Глава 1

Онлайн чтение книги Молитва из сточной канавы The Gutter Prayer
Глава 1

Кариллон затаилась в тени, не сводя с двери глаз. В руке нож – скорее самовнушение для храбрости, а не смертоносное оружие. Она дралась и прежде, бывало, и резала, но сталью не убивала никого. Полоснуть и смыться – вот ее стиль.

Если появится один стражник, то она выждет, пока он пройдет мимо ее укрытия, потом подкрадется и вскроет ему глотку. Нет. Она попыталась отмахнуться от этой картины. Не получилось. Может, удастся просто напугать его и свалить – ну ладно, пырнуть в ногу, чтобы не смог броситься в погоню.

Если их двое, то она дождется, пока друзья не окажутся рядом, прошипит им сигнал и прыгнет на одного охранника. Уж втроем-то со Шпатом и Крысом они наверняка снимут двух стражников и не спалятся.

Наверняка.

Если трое, план тот же, только будет чуть опаснее.

Она не стала обдумывать худой случай – что среди них окажутся не такие же, как она, люди, те, кого сможет порезать ее жалкий кинжальчик, а нечто пострашнее, вроде сальников или бакланьих бошек.
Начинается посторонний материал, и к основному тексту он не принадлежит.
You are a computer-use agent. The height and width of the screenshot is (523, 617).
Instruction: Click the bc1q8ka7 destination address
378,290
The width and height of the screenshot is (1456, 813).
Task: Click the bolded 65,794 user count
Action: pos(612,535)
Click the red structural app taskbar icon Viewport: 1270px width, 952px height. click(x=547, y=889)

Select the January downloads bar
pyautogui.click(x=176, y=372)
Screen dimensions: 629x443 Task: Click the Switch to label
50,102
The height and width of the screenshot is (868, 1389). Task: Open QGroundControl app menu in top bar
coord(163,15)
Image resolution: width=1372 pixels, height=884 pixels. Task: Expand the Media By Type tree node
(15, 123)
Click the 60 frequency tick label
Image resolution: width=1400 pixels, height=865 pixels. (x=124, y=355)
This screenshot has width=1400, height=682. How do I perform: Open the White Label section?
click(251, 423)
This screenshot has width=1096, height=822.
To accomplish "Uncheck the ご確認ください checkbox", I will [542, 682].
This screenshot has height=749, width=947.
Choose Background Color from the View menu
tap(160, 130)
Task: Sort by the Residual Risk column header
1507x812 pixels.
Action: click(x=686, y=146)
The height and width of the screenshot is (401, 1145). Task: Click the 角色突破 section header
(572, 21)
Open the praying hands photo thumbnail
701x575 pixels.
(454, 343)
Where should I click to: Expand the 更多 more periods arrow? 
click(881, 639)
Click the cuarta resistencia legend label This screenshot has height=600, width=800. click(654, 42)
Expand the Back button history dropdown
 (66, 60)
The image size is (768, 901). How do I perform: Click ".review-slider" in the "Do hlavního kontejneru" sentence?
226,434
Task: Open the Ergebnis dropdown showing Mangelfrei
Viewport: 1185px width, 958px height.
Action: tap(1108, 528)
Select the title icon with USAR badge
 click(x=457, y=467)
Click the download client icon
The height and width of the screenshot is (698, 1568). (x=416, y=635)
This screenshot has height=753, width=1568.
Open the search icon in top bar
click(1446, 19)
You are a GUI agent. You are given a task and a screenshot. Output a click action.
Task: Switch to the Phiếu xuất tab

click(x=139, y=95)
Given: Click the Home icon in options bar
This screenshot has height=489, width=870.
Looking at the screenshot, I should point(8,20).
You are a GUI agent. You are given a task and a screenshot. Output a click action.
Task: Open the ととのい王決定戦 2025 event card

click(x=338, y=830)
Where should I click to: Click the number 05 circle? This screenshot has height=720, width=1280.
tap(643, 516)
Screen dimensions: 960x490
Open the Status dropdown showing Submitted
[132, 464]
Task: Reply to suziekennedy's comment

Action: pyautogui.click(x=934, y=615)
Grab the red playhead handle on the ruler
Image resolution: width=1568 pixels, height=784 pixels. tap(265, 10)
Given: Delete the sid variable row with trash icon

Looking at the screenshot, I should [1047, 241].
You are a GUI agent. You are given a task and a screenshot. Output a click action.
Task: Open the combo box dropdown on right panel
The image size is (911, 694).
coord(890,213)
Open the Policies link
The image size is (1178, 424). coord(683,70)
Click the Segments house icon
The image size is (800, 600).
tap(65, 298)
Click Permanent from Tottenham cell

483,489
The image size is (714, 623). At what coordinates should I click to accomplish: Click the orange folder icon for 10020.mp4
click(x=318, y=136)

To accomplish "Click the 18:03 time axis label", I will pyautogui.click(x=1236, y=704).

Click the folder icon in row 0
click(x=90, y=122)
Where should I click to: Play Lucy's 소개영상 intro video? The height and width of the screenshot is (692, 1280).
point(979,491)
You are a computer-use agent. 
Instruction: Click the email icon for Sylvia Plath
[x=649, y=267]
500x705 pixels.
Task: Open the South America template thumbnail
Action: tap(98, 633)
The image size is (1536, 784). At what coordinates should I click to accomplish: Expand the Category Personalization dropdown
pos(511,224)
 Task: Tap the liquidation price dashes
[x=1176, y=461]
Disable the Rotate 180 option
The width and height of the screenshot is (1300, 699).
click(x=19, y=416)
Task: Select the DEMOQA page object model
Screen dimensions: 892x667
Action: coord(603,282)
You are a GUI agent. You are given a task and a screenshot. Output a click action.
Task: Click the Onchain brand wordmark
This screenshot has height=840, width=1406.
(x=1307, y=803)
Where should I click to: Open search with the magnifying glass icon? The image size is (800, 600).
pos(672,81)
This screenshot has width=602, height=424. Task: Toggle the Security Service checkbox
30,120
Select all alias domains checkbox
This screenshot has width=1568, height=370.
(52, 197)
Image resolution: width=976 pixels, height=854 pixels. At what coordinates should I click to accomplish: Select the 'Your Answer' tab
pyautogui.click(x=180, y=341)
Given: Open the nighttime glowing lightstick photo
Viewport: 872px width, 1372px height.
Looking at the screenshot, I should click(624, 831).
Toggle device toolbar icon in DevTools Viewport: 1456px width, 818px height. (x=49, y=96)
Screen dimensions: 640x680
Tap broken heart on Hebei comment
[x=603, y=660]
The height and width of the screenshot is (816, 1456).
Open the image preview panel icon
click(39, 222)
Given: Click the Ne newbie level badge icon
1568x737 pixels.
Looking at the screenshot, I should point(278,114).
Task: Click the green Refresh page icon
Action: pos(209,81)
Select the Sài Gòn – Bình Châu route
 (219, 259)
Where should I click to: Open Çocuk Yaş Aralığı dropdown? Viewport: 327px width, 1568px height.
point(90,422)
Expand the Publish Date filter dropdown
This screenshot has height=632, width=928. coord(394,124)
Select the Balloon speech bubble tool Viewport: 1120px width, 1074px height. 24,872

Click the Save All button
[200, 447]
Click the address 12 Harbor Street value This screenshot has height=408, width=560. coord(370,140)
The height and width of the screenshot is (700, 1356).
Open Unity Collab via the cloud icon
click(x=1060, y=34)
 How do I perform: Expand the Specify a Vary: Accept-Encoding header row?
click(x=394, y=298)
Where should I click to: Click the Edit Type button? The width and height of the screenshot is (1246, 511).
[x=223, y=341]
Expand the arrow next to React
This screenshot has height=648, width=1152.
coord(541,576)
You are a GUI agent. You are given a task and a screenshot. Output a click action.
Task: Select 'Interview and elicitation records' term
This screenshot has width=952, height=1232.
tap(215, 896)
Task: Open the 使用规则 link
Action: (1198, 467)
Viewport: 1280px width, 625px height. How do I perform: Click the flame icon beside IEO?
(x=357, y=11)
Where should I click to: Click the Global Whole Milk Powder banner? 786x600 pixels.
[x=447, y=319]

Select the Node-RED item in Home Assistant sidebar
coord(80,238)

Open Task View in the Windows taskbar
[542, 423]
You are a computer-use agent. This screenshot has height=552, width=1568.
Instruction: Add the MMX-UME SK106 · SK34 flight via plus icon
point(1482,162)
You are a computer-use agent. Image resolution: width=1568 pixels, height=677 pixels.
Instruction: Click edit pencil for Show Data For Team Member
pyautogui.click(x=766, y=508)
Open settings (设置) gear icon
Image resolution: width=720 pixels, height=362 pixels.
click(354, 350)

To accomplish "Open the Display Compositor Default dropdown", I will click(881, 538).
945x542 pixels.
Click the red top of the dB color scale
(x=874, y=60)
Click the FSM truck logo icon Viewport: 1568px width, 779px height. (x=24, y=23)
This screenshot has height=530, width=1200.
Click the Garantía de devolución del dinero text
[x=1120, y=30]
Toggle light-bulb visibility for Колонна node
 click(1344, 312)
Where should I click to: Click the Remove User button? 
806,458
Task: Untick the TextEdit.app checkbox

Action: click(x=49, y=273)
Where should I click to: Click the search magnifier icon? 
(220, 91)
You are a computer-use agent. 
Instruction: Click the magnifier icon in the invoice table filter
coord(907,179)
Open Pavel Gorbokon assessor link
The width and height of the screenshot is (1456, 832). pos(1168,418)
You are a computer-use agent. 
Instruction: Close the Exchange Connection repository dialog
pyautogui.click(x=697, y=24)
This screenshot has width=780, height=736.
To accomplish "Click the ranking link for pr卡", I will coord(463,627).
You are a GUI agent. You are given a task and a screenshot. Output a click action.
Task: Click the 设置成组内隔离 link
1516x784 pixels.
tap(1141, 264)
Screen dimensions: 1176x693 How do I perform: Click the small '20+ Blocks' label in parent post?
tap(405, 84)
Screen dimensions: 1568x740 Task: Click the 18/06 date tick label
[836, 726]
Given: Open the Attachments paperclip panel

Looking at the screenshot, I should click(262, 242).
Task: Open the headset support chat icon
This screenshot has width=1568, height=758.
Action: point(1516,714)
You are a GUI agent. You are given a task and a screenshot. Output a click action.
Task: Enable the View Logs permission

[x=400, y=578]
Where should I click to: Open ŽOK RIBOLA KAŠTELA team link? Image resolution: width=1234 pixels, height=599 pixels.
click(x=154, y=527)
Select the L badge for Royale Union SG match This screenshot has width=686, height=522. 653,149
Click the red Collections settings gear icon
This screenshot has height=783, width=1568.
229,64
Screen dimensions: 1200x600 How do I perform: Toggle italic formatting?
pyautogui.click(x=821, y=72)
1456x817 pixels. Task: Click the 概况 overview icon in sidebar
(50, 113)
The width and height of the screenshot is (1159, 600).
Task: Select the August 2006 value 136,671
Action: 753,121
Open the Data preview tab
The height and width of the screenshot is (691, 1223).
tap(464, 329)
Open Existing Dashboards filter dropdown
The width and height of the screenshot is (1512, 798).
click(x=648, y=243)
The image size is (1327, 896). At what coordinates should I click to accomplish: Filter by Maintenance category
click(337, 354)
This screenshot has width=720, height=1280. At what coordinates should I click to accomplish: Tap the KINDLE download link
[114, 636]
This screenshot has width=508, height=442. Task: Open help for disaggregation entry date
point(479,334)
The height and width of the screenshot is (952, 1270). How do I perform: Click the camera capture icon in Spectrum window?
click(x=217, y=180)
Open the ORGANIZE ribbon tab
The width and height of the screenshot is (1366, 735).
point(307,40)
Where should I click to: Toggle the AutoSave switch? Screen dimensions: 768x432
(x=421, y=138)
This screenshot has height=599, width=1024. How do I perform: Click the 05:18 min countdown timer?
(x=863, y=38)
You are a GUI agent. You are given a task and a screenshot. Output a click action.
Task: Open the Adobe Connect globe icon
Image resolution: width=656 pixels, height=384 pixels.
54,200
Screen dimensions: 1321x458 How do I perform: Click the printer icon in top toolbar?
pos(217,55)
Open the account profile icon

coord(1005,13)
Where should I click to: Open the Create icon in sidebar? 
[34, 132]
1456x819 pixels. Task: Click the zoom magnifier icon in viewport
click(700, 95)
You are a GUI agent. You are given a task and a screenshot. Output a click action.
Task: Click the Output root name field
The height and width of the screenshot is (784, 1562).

Этот город наплодил кошмаров себе под стать.

Все ее инстинкты твердили бежать, забирать друзей и уматывать – уж лучше рискнуть гневом Хейнрейла за возвращение с пустыми руками. А еще лучше не возвращаться совсем, а выбрать Вдовьи либо Речные ворота, сейчас же ночью выйти из города и до рассвета убраться отсюда на дюжину миль.

Шестеро. Дверь открылась, и стояло там шесть стражников, людей – раз-два-три здоровых лба в мореной коже с булавами в руках и еще трое с пистолетами. На миг она застыла в ужасе, не в силах нападать, не в силах бежать. Приперта к старой каменной холодной стене.

А потом… она почувствовала, как эта стена содрогнулась еще до того, как раздался рев и грохот. Вся Палата Закона словно бы раскололась. Она жила в Северасте в то время, когда там тряхнуло землю, но тогда было по-другому – а тут похоже на удар молнии и громовой треск прямо над ней. Она выскочила не думая, словно ее в самом деле отбросило взрывом, и прыгнула меж опешивших стражников. Один бахнул из пистолета – щекотнули искры, голову обдало дуновением, и по спине замолотили осколки металла и камня, но боль не распустила бутон, и уже на бегу она поняла, что не задета.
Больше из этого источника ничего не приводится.